2 thoughts on “The Philosopher and Social Hope.”

  1. I’d argue that it is only by reflection (contemplation, thoughtful consideration … however you want to say it) that we are able to increase our sensitivity to the suffering of others. I’d go so far as to say it is precisely because of a lack of reflection (not to put to fine a point on it: ignorance) that people think others don’t feel as they do and don’t have an answer to “why not let THEM suffer?” But I’m quibbling. Different path to the same conclusion. We’re a long way from achieving our country … taking big steps backwards these days … here’s hoping Rorty’s passing prods a few more people to reflect on our progressive tradition.

  2. I’ll miss him, as his ideas came into my life at just the right time, at the end of college, when I was trying to reconcile the problems of disillusionment with the realities of both academic science and philosophy with a growing practical political urgency. Rorty, and the thinkers he led me to(James, Dewey, Kuhn, Davidson, West, etc, who we certainly weren’t reading in my undergrad philosophy dept) allowed me to realign all of those competing impulses in a new, flexible framework, and in many ways to get past the disillusionment and move on. Of course, like with him, moving on meant a self-imposed exile of sorts, because it turned out that philosophy and science weren’t actually doing what I had thought they were going in. But, I’m glad I figured that out when I did, instead of halfway into a Ph. D. somewhere.

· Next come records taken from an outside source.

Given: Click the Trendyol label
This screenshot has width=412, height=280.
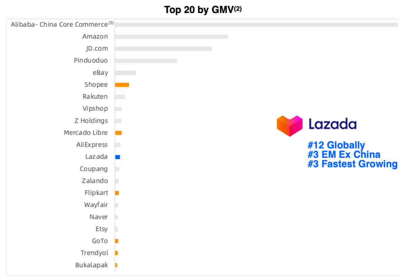Looking at the screenshot, I should (x=94, y=253).
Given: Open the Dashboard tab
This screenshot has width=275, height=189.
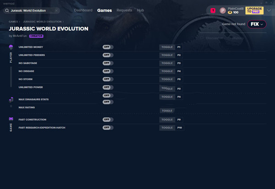Looking at the screenshot, I should point(83,10).
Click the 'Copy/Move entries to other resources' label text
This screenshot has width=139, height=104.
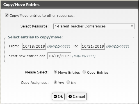coord(42,16)
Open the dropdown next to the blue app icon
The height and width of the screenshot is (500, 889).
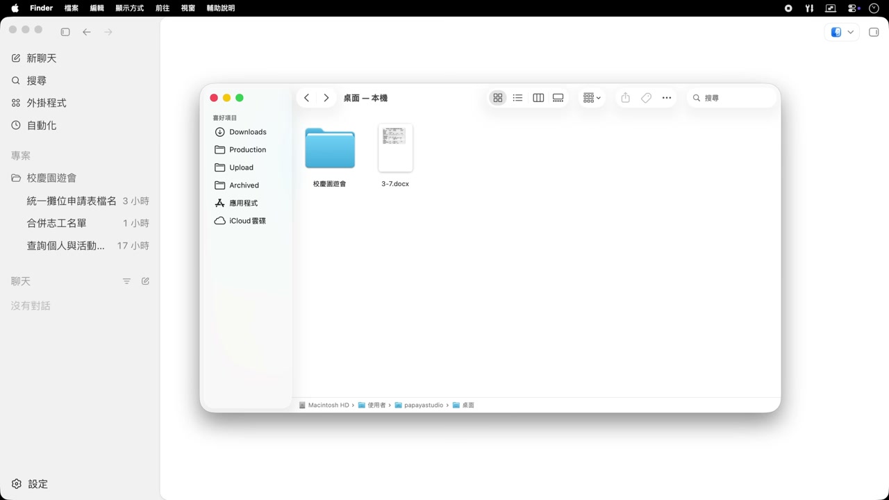[x=850, y=32]
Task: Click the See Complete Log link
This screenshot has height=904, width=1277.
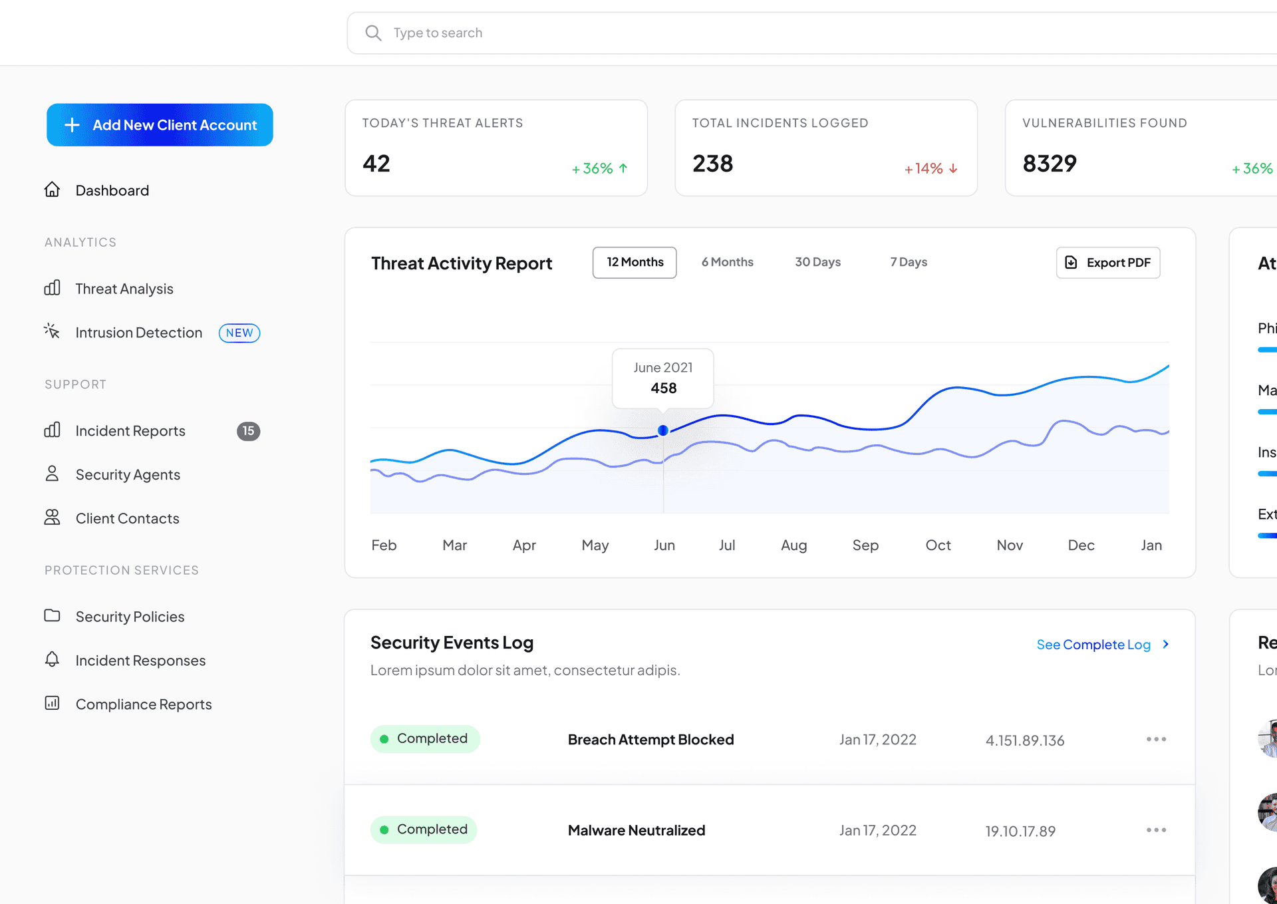Action: 1093,643
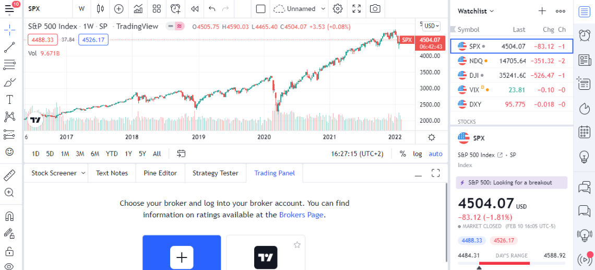This screenshot has width=595, height=270.
Task: Expand the Watchlist dropdown
Action: 475,11
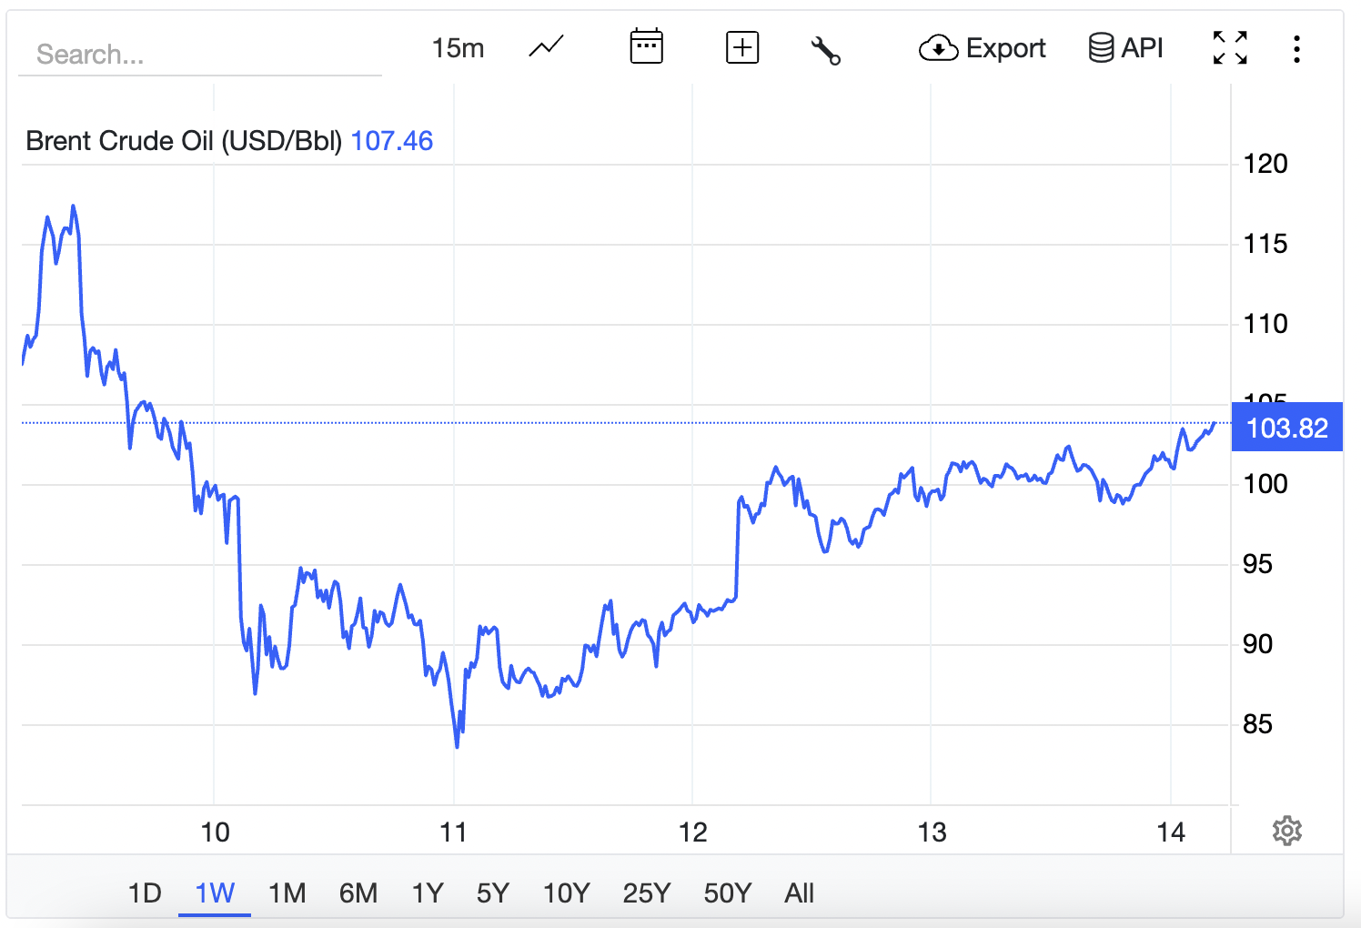Open the calendar date range picker
The image size is (1361, 928).
(x=646, y=47)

    He feels like a rather sad example of a road-not-taken, both in American politics and academics. There aren’t many classic old liberal/humanist public intellectuals like him left, and at least from within in the academy, I don’t see many more on the way. I wish he had won the argument instead of the rejectionist Chomsky types politically, and the inwardly focused and disciplinarily narrow types academically, but it was a losing fight from the start, for reasons structural and institutional as much as ideological. I’m glad and grateful he was still willing to fight it though.